══ Passage ══
Abstract

The analytical solution for the propagation of the laser beam with optical vortex through the system of lenses is presented. The optical vortex is introduced into the laser beam (described as Gaussian beam) by spiral phase plate. The solution is general as it holds for the optical vortex of any integer topological charge, the off-axis position of the spiral phase plate and any number of lenses. Some intriguing conclusions are discussed. The higher order vortices are unstable and split under small phase or amplitude disturbance. Nevertheless, we have shown that off-axis higher order vortices are stable during the propagation through the set of lenses described in paraxial approximation, which is untypical behavior. The vortex trajectory registered at image plane due to spiral phase plate shift behaves like a rigid body. We have introduced a new factor which in our beam plays the same role as Gouy phase in pure Gaussian beam.
═══
### Brief 1
Rewrite the records, from the line containing "Instagram (211, 2351)" through the end of the records, inclusive, as a JSON list of strings with one string per line and blank lines left out.
══ Material for this task ══
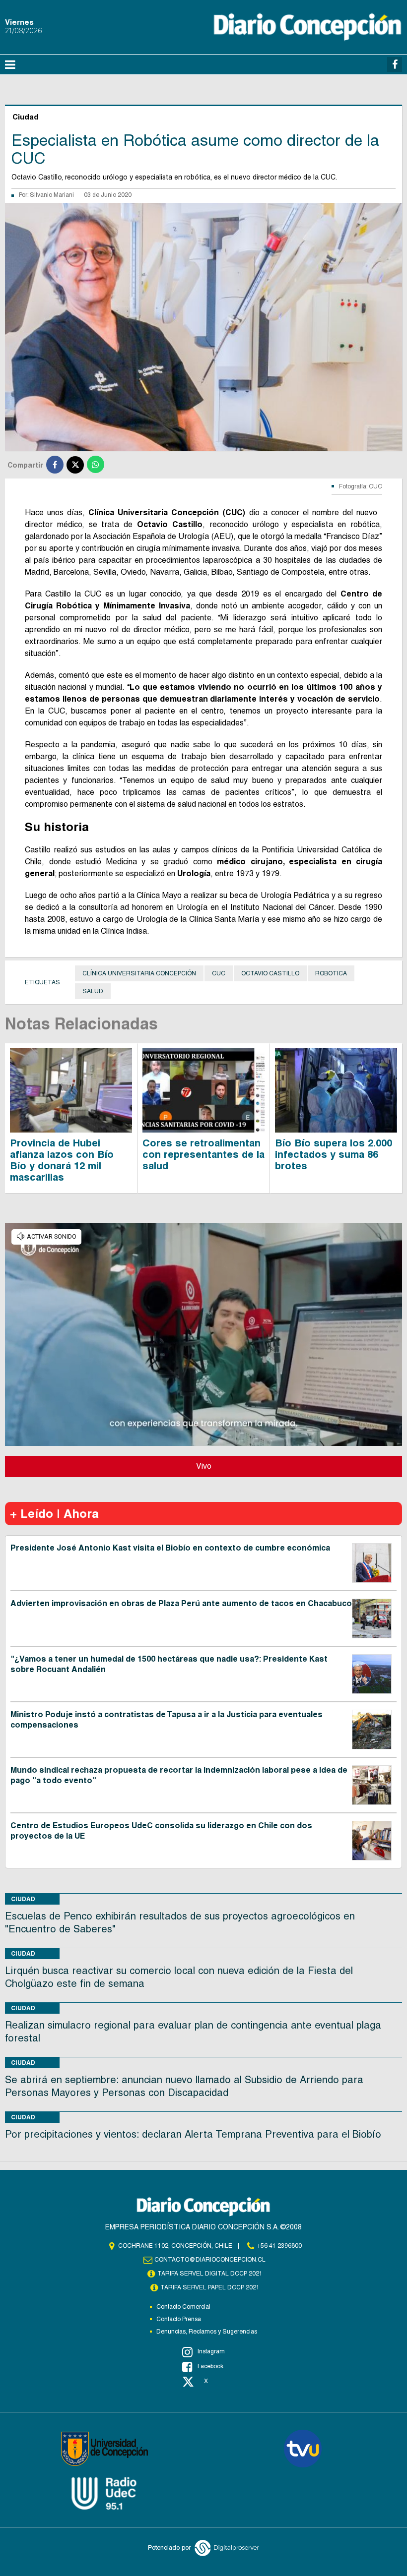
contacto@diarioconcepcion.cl (210, 2259)
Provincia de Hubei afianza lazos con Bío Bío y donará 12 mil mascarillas (62, 1160)
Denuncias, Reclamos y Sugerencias (206, 2331)
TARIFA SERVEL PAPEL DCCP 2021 (210, 2287)
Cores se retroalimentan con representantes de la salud (203, 1154)
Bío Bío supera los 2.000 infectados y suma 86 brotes (333, 1154)
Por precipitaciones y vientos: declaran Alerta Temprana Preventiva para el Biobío (193, 2134)
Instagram (211, 2351)
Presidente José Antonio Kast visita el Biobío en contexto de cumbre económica (170, 1548)
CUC (218, 973)
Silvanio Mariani (52, 194)
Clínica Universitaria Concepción (139, 973)
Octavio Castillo (270, 973)
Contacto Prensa (178, 2319)
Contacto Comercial (183, 2306)
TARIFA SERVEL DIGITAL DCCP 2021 (210, 2273)
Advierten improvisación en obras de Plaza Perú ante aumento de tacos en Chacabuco (181, 1603)
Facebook (210, 2366)
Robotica (331, 973)
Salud (92, 991)
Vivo (203, 1466)
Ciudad (23, 1899)
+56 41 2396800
═══
### Brief 2
Summarize the abstract in two sentences.

### Written answer 1
[
  "Instagram (211, 2351)",
  "Presidente José Antonio Kast visita el Biobío en contexto de cumbre económica (170, 1548)",
  "CUC (218, 973)",
  "Silvanio Mariani (52, 194)",
  "Clínica Universitaria Concepción (139, 973)",
  "Octavio Castillo (270, 973)",
  "Contacto Prensa (178, 2319)",
  "Contacto Comercial (183, 2306)",
  "TARIFA SERVEL DIGITAL DCCP 2021 (210, 2273)",
  "Advierten improvisación en obras de Plaza Perú ante aumento de tacos en Chacabuco (181, 1603)",
  "Facebook (210, 2366)",
  "Robotica (331, 973)",
  "Salud (92, 991)",
  "Vivo (203, 1466)",
  "Ciudad (23, 1899)",
  "+56 41 2396800"
]

### Written answer 2
The abstract presents a general analytical solution for the propagation of a Gaussian laser beam, with an optical vortex introduced by a spiral phase plate, through a system of lenses, holding for any integer topological charge, an off-axis plate position and any number of lenses. It reports that off-axis higher order vortices stay stable through the lenses in the paraxial approximation and that the vortex trajectory at the image plane behaves like a rigid body, and it introduces a new factor that plays the role of the Gouy phase.